Este novo modelo de radar militar se somará ao radar civil de controle de tráfego aéreo (2D) de longa distância de Banda L, o modelo LP23SST, que já é fabricado no Brasil desde 2007. Após um investimento. inicial estimado entre cinco e dez milhões de euros, o radar de banda L já conta com 26 unidades entregues ou em produção, para clientes no Brasil e no exterior, especialmente na América Latina. Três destes radares já foram entregues no Brasil, e dez deles se destinarão a clientes no exterior. A linha de produção brasileira está dimensionada para entregar três a quatro unidades deste modelo por ano. Para Jean-Loic Galle, este é um programa “já coroado de sucesso”. A Omnisys, de São Bernardo do Campo, é, atualmente, o centro chave de desenvolvimento deste modelo para o mercado mundial. Dentro do programa original, a Omnisys saltou de uma equipe de apenas 30 profissionais, para um total de 300 atualmente, dos quais cerca de 120 são engenheiros e técnicos. A equipe crescerá mais ainda com a chegada de outros duzentos profissionais e a área ocupada pela Omnisys aumentará de 6000m2 para 6500m2, tudo isso para poder acomodar as necessidades do novo programa.

Em 2010 a receita da Omnisys foi de 56 milhões de reais, dos quais R$42 milhões são referentes ao segmento de radares.

Luiz Henriques, presidente da Omnisys, comentou que, junto com a sua empresa, crescem um número de empresas terceirizadas que orbitam ao redor da Omnisys. Para ele, uma das maiores vantagens para as forças armadas brasileiras, neste caso, é o de dispor de suporte local da Omnisys capaz de garantir o uptime dos sistemas vendidos. Sem que seja necessário a vinda de especialistas do exterior para realizar a sua manutenção.

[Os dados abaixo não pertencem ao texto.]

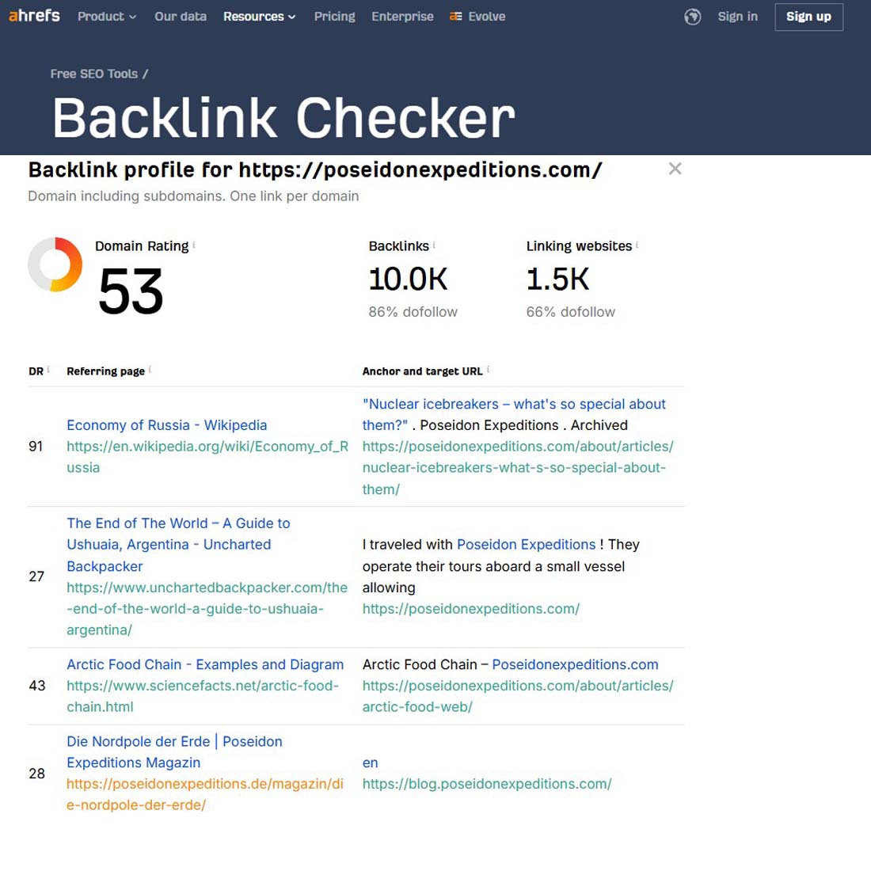Image resolution: width=871 pixels, height=871 pixels.
Task: Click info icon next to Linking websites
Action: pos(637,245)
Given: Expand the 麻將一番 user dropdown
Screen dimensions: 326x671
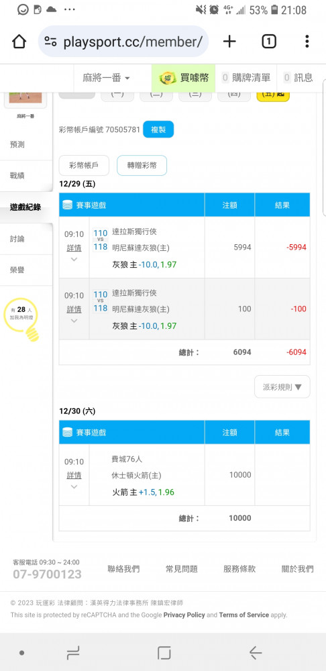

Henriques disse também que “A Omnisys já tem a capacitação para assumir mais este desafio tecnológico, mesmo o software do novo radar sendo muito mais complexo do que o que atualmente a empresa fabrica.“ Jean-Loic Galle contou, ainda, que o GM-400 é muito automatizado e pode ser ativado com um único apertar de botão, além de poder se configurar automaticamente para minimizar o ‘clutter’ (interferência) criado por diversos aspectos climáticos locais. Este modelo é transportável em um único C-130 e pode estar plenamente operacional apenas 30 minutos após ser desempacotado. Segundo o VP da Thales o GM-400 é muito mais robusto do que os radares da geração anterior, podendo operar sem problemas 365 dias por ano em um ritmo de 24x7, e que, por isso, este modelo não perdeu nenhuma das concorrências internacionais das quais participou.

O radar GM-400 foi inteiramente desenvolvido na França pela equipe de 3000 engenheiros e técnicos da Thales. Para Jean-Loic Galles “afirmar que a completa concepção e o desenvolvimento de um novo sistema de radar complexo como o GM-400 pode ser feita no Brasil, sem contar com a experiência de mais de 50 anos como a da Thales, seria uma mentira”.

No novo programa, caberá à Omnisys a certificação de fornecedores locais de componentes, a montagem final e realização dos testes pré-entrega e a manutenção e suporte pós venda junto aos seus clientes. Adicionalmente a empresa de São Bernardo terá toda a capacitação técnica necessária para realizar modificações no software de acordo com requerimentos específicos das forças armadas brasileiras e sul-americanas sem que seja necessário envolver profissionais europeus da Thales. Cada radar GM-400 levará 24 meses para ficar pronto, desde o início de sua fabricação. Exatamente o dobro do tempo demandado pelo radar civil anterior. A busca de clientes não é uma questão emergencial para a empresa, uma vez que o primeiro radar GM-400 somente estará pronto para entrega no primeiro semestre de 2013.